Was it disappointing having it go off the air and did it illustrate how hard it is to make a TV show last?

I've had several things on TV, and guest roles on things, and it really would be fun to have a hit. Once you have a hit, things turn so positive so quickly. It is a lot of work. It sure is. Especially when you're pushing something up that you don't have the real support on.

As much as it is difficult to have things like that, I still enjoy television so much that it's like "alright, what's the next one?" How many people in their careers have had one show that went all the way? It's usually an accumulation of a whole bunch of stuff. That's the nature of TV, there's not that many hits. So it stings a little, but there's a lot harder things in life than having a TV show taken off.

On the Marriage Ref, when Greg Giraldo was talking to Gwyneth Paltrow like she was Jim Norton at the Cellar were you in panic mode (See gallery below)?

No, I loved it. Greg was the very first comedian I met, and we became best friends. To be on national TV with me and Greg, these numb nuts who started in New York, and Seinfeld, and Gwyneth Paltrow, and me having the balls to host it and Greg having the balls to call them out, we just kind of looked at each other like, "How the hell did we get here?"

Mainly working "clean" do you have to try to not be "dirty" with your material to preserve your image?

It's not so much an image thing as it is just wanting to do really good work. I really feel, in regards to my stand up... Somebody asked me, "Why are you clean?" I said, "I don't really talk that way." I know there's an audience for it, but my act is a special place. All my hard work goes into my act.

When I do these specials and I do these live shows, this is my work, this is what I do. It seems especially now in the culture, when I walk through the park and there's twelve year-old girls dropping f-bombs, it's like my act should be more special than what's going on on the sidewalk.

I want my thing to be better. I want it to just be a good, classy piece of art. Some guys can use that stuff [foul language] and make it that way, that's not me. That's not what I'm about, so it's not really about trying to keep an image, but about trying to make this act as special, and potent, and as funny as I possibly can. From the way I work and the way I am, limiting it with all that language and cop out, it just becomes average. I want it to be better than that.

What's it like going from stand up to being in movies with top actors like Matt Damon?

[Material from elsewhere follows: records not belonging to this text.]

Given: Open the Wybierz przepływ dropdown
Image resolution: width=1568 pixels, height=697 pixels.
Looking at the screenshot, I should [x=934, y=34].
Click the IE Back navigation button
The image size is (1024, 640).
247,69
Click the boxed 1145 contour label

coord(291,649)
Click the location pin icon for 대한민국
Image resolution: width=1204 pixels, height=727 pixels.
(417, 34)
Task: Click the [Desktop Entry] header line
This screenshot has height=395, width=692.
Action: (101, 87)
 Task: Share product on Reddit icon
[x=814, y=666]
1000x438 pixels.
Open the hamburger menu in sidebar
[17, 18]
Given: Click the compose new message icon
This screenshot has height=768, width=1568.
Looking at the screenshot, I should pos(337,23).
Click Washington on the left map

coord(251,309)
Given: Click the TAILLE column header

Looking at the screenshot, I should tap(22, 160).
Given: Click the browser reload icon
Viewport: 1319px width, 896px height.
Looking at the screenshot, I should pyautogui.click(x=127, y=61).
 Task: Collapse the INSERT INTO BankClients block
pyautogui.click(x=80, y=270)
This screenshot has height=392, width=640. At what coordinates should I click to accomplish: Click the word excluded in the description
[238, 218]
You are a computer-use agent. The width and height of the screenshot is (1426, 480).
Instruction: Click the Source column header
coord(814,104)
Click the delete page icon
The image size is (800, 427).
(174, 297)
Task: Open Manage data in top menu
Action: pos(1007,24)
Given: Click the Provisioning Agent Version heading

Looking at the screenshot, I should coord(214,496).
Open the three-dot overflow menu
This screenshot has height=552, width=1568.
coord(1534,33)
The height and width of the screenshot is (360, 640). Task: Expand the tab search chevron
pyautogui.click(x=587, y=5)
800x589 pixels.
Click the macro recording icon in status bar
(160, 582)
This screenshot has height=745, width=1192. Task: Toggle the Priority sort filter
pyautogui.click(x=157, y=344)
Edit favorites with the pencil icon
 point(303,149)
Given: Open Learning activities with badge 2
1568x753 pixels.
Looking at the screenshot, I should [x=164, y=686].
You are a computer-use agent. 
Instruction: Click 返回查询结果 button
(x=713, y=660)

It's pretty great. It's really awesome. I would love to do more of it, and I'm really comfortable doing it. It's almost like, the [part] I did in Liberace: Behind the Candelabra, we shot it all summer long, it felt like comedians going away to movie camp. All of a sudden I'm with Matt Damon and Michael Douglas and Dan Akroyd and we're just acting and taking direction from Soderbergh.

It really is work, but it's not like stand up work. Stand up you have to write every single day, there's a lot more personally you have to put into it. Especially, Michael Douglas, he was working a lot harder on that film than I was. It's a blast. The short answer is, it's a real blast. And it feels like it is a gift from working so hard in stand up.

How do Opie and Anthony roll so well with comedians when a lot of radio hosts fail at it?

Yeah, it's funny, I was listening to them yesterday on my way to LA and they were talking with somebody and it got really, really crude  really, really filthy. It's funny, when I'm there, that doesn't really happen that much. I think they have a real love of comedy.

They're funny themselves and they really understand comedy, more than other people in radio. And they know when they're with Brian Regan, how to make that work, and what to feed him. They don't feed him in a corny way, it's just a conversation, you kind of go down this road. Then they know when they have Joe DeRosa on and Robert Kelly, they know where to go with that, to make them really funny. I think they just have a real keen sense of comedy and the comedians themselves. They make it really a blast to do it.